コロナめぐる新たな懸念「パーテーション問題」とは 春の終わりから夏にかけコロナ再増加?東京都
春の終わりから夏にかけ再増加?
「感染状況は改善傾向が続いている。」「入院患者数は減少傾向が続き、約8か月ぶりに1,000⼈を下回った。」東京都の新型コロナウイルスモニタリング会議では改善を示すコメントが並び、赤、オレンジ、黄色、緑の4段階で示す警戒レベルは、感染状況、医療提供体制とも下から2番目の黄色だ。
「春の終わりから夏にかけて、ということはやはり想定しておくべきではないかと思っています」 しかし、今後の感染状況について、国立国際医療研究センターの大曲貴夫国際感染症センター長は、春の終わりから夏にかけて感染者数の再増加を想定しておくべき、との見方を示した。
理由は、去年12月から1月の感染拡大時に自然感染した人が感染後3ヶ月以上たつと再感染のリスクがあること、ワクチン効果が4か月程度であるからだという。

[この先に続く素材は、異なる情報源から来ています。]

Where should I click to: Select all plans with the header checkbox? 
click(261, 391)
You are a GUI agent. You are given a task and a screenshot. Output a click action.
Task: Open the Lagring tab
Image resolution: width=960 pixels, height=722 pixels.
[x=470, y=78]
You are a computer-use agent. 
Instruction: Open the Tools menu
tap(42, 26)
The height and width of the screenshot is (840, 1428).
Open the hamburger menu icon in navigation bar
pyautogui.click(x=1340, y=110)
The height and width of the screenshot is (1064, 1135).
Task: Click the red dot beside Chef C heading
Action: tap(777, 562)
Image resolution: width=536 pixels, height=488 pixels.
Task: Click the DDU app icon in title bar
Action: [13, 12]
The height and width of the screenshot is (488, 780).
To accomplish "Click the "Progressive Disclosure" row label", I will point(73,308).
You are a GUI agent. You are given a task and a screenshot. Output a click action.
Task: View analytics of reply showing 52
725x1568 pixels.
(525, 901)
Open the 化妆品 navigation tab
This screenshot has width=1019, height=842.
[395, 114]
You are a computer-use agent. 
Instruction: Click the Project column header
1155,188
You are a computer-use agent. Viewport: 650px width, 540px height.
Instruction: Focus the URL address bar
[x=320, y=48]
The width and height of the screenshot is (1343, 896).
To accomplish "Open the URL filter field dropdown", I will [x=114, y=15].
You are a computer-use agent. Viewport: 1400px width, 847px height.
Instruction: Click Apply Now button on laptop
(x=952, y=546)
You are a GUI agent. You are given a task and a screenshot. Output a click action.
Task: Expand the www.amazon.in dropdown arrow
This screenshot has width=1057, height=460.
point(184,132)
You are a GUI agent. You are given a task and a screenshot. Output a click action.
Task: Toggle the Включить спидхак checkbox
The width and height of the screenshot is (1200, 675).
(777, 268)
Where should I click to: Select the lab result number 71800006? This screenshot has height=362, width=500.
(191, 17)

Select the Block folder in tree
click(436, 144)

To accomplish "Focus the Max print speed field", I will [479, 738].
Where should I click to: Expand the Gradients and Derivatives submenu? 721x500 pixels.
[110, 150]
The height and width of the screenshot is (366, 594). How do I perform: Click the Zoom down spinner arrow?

確かにコロナ禍の都内では例年6月下旬から感染者数が増え出した。 また、都庁の担当者からも「夏は増えるだろう」「夏は確実に感染者が増える」といった声が多くきかれる。
一方、国は5月から高齢者・基礎疾患のある人など“ハイリスク”者にワクチンをうつ方針だが、これは「感染拡大を抑える」というより「重症化予防」ひいては「死者を減らすための施策」とみられ、やはり感染者増加は避けられないのではないか、とも思われる。
“救急搬送困難”は高止まり
医療提供体制も改善し「通常の医療との両⽴が可能な状況である」としつつも東京都医師会の猪口正孝副会長は… 「救急の東京ルールは高止まりのままになっています」 と。
東京ルールとは救急搬送困難時に適用されるものだが、感染者数が減っている中、医療現場でなにが起きているのか。 「抗原検査で調べてみると、陰性で抗原定量とかPCR検査をしても陰性っていうような方がですね、1日2日経ってみると陽性だったというようなことが起きているんですね。
そうすると、そういうことを経験した病院は、いきなり大部屋で見ることができませんので、個室で1日2日経過を見ます。その上で検査をしてはっきり陰性だってわかったならば大部屋に収容するので、今の救急が個室の数に限定されてしまっているんです」猪口副会長は「「個室の数=搬送受け入れ可能数」が救急搬送困難事例の高止まりにつながっている」と現状を話した。
マスクだけでなくパーテーションも
「実はパーテーション問題が大きい。リサイクル含め社会問題になるんじゃないか」 都庁幹部はこう話す。それもそのはず、西新宿の都庁舎内だけでもおよそ1万人の職員がいて、その人数に応じたパーテーションがある。
このパーテーションを巡り「窓口のような不特定多数が訪れる場所は置いたまま?」「いつも同じメンバーの執務室は外してよい?」「撤去後は保存するのか?」「感染の再拡大を考えると保管しておくべき」「保管場所は?」など、国の議論の結果を待ちつつ頭を悩ませているという。
また、都はパーテーション設置に補助金を出してきたが、その設置先である飲食店などからも同様の声がきかれる。
コロナの新常識とは
「ポッケに一つマスクをしのばせておく、というのも必要なことだというふうにも思います」小池知事はマスクの着用が個人の判断にゆだねられるようになる13日以降もマスクを持ち歩くことが必要、と話した。
「常時着用」から「持ち歩き」。マスク一つとっても“あらたなコロナの常識”に変わる中、自分にとっての“コロナ新常識”何が必要で何が不要なのか、見直す時期なのではないか。